Devildriver: The Fury of Our Maker's Hand


----------



## mr drinky (Jan 30, 2014)

I love Neutral Milk's Aeroplane. Amazing album.

Other than that I would add as possible candidates. 

* Belle & Sebastian's If You're Feeling Sinister
* Andrew Bird's Noble Beast
* Gogol Bordello's Underdog World Strike (I'm obligated to recommend them
* The Magnetic Fields' 69 Love Songs
* The White Stripes' Elephant

Those might be some others.

k.


----------



## brianh (Jan 30, 2014)

The wife loves that Belle and Sebastian album along with Magnetic Fields. Also Black Rebel Motorcycle Club.


----------



## brainsausage (Jan 30, 2014)

Madvillain- Madvillainy
Sleep - Dopesmoker
Cannibal Ox - The Cold Vein
The Kills - midnight boom
Electric Wizard - We Live
Quasimoto - The Unseen
Lootpack - Soundpieces Da antidote
Jaylib - Champion Sound
So many more... Do Faith No More re-releases count?


----------



## Dardeau (Jan 30, 2014)

Soul Coughing- El Oso
Spiritualized- Ladies and Gentlemen We Are Floating in Space
Morphine- the Night
Silver Jews- American Water
Nas-Illmatic
Lucinda Williams-Live at Fillmore East
Balkan Beat Box- Nu Med
This is what I listen to most from post 1995, off the top of my head

And I'm currently trying very hard to get a sold out neutral milk ticket.


----------



## Dardeau (Jan 30, 2014)

Duh.
Neko Case- Blacklisted


----------



## apicius9 (Jan 30, 2014)

I counted, there are 7/70+ artists mentioned so far who's name I heard before, of four of them I remember hearing a song. For me, new classic albums after 1995 would be greatest hits compilations from songs that were recorded before 1975. I guess I am old...

Stefan


----------



## knyfeknerd (Jan 30, 2014)

Dardeau said:


> Nas-Illmatic


Released April 1994


----------



## Dardeau (Jan 30, 2014)

Damn, close enough

I knew it was around there. I'll sub Aquemini by Outkast then, pretty sure that is later


----------



## knyfeknerd (Jan 30, 2014)

Dardeau said:


> Damn, close enough
> 
> I knew it was around there. I'll sub Aquemini by Outkast then, pretty sure that is later


Yep, Southernplayalisticadillacmusic is a bazillion times better, but it's 94 as well. The mid to late 90's is when all the good hip hop died.


----------



## brainsausage (Jan 30, 2014)

knyfeknerd said:


> Released April 1994



Did you check alla mine too Chris?


----------



## knyfeknerd (Jan 30, 2014)

brainsausage said:


> Did you check alla mine too Chris?


Naw, Illmatic is a great album-one of my alltime faves.........I just knew it was pre 95. I'll go back and cross check everyone's entries when monkies fly outeth of mine buttox.:knife:


----------



## brainsausage (Jan 30, 2014)

knyfeknerd said:


> Yep, Southernplayalisticadillacmusic is a bazillion times better, but it's 94 as well. The mid to late 90's is when all the good hip hop died.

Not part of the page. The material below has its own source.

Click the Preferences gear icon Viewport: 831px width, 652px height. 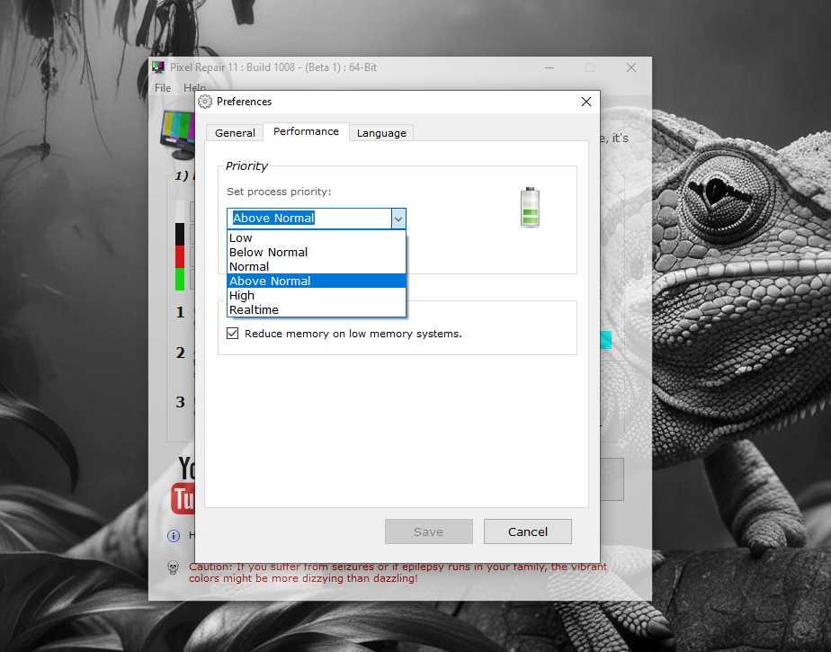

Not true. It's when all the great hip hop became harder to find...


----------



## Erilyn75 (Jan 30, 2014)

I obviously need to get out more because of all listed I only know of Ozzy and The Foo Fighters lol


----------



## daveb (Jan 30, 2014)

apicius9 said:


> I counted, there are 1 (If its the same Ozzie) artists mentioned so far who's name I heard before, of zippo of them I remember hearing a song. For me, new classic albums after 1995 would be greatest hits compilations from songs that were recorded before 1975. I guess I am old...
> 
> Stefan



Stefan - I always feel old when the kids start talking music. I've turned into my parents...


----------



## Lucretia (Jan 31, 2014)

I don't recognize most of these. Guess I'm in the old fart club.

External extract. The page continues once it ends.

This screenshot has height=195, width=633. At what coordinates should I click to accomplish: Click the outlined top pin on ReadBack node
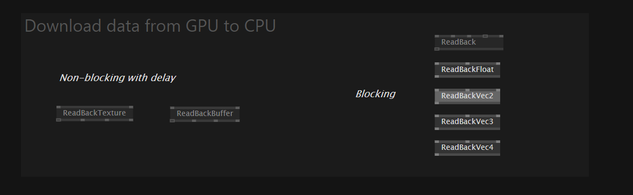(x=485, y=37)
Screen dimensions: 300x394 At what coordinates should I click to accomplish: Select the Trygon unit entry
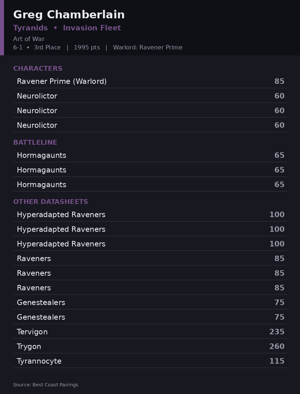click(150, 346)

But Leo Kottke and Mike Gordon's "Clone" deserves to be up there.


----------



## Lucretia (Jan 31, 2014)

And another classic--Those Darn Accordians "Clownhead". Gotta love "Hippie with a Banjo."


----------



## labor of love (Jan 31, 2014)

Dardeau said:


> Duh.
> Neko Case- Blacklisted



im all about fox confessor beings the flood.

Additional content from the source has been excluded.